From the baroque sets and costumes, wacko characters every bit as disturbing as the ones in Lynch’s Eraserhead (Baron Harkonnen and the interstellar navigator are noteworthy standouts), to the bombastic score by the rock group Toto, Dune has, over the years, gained something of a following and reappraisals more positive than the reactions it received on its initial release. Though flawed, Dune is a glorious, spectacular, ultimately satisfying mess that stands as a landmark in 80’s sci-fi cinema.
9. Videodrome (1983)
After 1981’s Scanners, Cronenberg takes us even further into a realm of digital and technological madness, spinning a tale that is an unparalleled, hallucinogenic exploration of the nature of media absorption a good 20 years before nearly every human being in the developed world had a touchscreen phone fixed like an extra appendage to the end of their arm, not unlike the organic gun James Woods sports instead of a hand toward the end of this unique cinematic dreamscape. Or does he?
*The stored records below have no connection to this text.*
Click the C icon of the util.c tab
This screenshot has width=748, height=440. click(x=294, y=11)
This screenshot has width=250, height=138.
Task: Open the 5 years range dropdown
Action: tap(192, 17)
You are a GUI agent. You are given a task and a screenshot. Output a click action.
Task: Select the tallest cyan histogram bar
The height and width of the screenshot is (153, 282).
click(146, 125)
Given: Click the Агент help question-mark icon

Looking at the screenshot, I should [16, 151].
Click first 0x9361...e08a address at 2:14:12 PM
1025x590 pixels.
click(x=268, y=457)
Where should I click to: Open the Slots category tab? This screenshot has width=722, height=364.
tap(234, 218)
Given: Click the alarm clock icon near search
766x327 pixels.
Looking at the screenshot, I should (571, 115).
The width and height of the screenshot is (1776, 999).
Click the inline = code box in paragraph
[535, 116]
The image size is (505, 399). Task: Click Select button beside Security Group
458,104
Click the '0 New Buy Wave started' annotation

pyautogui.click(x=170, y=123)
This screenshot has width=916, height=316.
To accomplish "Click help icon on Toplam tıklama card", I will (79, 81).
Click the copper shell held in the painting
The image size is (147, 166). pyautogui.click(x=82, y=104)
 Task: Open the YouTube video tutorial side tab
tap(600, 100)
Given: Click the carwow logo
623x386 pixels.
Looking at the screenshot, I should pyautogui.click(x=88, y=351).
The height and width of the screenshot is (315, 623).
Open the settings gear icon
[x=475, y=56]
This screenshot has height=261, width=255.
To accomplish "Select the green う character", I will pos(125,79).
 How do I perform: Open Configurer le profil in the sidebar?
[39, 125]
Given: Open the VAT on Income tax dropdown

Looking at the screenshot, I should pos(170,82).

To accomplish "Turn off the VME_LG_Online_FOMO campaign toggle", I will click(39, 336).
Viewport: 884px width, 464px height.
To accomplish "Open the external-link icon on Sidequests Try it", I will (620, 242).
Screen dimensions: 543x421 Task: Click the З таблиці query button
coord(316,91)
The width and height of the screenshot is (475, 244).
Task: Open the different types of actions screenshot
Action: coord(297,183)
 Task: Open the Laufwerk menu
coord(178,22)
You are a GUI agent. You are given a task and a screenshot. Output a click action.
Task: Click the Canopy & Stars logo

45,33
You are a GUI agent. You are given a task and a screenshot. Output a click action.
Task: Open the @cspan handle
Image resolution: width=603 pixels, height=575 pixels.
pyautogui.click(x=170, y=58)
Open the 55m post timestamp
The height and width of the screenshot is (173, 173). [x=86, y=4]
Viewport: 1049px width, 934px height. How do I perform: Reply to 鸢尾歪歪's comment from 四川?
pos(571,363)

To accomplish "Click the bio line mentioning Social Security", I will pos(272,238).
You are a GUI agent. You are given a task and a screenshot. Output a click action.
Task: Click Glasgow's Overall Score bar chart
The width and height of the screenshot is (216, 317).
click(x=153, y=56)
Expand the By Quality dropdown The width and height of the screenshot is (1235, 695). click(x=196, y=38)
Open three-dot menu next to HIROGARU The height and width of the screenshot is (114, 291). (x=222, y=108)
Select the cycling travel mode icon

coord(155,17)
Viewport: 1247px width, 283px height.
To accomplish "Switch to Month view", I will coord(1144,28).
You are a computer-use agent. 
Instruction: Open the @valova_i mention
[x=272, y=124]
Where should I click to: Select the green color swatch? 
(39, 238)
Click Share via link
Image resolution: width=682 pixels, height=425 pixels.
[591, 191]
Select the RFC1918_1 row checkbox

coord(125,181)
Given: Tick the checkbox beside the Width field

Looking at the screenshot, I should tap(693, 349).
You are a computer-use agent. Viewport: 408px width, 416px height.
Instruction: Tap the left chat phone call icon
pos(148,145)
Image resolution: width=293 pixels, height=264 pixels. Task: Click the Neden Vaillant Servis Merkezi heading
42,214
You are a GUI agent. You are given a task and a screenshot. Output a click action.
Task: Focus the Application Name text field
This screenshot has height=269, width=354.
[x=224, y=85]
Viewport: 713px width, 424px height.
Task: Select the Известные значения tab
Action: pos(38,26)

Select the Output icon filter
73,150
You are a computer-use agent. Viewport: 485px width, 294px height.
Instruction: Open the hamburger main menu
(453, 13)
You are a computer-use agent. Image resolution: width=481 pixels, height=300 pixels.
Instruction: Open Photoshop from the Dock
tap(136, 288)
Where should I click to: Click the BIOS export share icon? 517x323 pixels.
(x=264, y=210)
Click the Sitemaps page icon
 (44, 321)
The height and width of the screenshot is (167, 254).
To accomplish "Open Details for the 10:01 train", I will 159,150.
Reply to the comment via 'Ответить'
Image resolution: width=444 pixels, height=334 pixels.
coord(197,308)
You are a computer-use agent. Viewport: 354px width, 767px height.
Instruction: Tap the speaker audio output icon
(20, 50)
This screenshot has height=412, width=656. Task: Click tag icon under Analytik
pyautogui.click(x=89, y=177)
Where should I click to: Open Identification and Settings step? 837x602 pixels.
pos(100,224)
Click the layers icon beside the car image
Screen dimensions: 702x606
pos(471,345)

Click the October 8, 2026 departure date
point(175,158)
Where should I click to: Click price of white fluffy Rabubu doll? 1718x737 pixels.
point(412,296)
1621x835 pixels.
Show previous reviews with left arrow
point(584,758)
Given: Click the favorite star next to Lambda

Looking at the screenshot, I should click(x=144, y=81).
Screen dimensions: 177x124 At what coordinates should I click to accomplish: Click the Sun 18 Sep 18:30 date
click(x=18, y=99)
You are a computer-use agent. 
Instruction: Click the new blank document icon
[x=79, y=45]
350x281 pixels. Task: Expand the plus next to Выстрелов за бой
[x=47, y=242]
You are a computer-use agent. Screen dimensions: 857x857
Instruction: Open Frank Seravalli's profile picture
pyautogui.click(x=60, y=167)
It’s never quite clear whether what we’re seeing is real or imagined, experienced or caused by a nefarious media moguls intent on destroying the world by exposing it to a deadly brand of televised carnality and violence. Easily one of Cronenberg’s most original, disturbing, and visionary films. Long live the new flesh.
8. The Thing (1982)
It’s not fair to call John Carpenter’s masterwork a remake of Howard Hawks’ The Thing From Another World. As the second adaptation of John W. Campbell, Jr.’s short story “Who Goes There?”, it comes much closer to the spirit of the original source material than its predecessor. But where Campbell largely implied the results of an alien life form taking over its human victims, Carpenter takes things to the absolute extreme, assaulting the audience with a grisly fireworks display of slime, tentacles, and distorted bodies.
The isolation of the research station feels oppressive, an outpost of civilization in a vast Arctic wasteland, and the characters’ increasing paranoia recalls the MacCarthy-era social criticism of Invasion of the Body Snatchers. Kurt Russel captures the same likable, hard-ass grittiness of a young Clint Eastwood. After American Werewolf, this is the best horror movie (and one the best science fiction movies) of the 1980’s.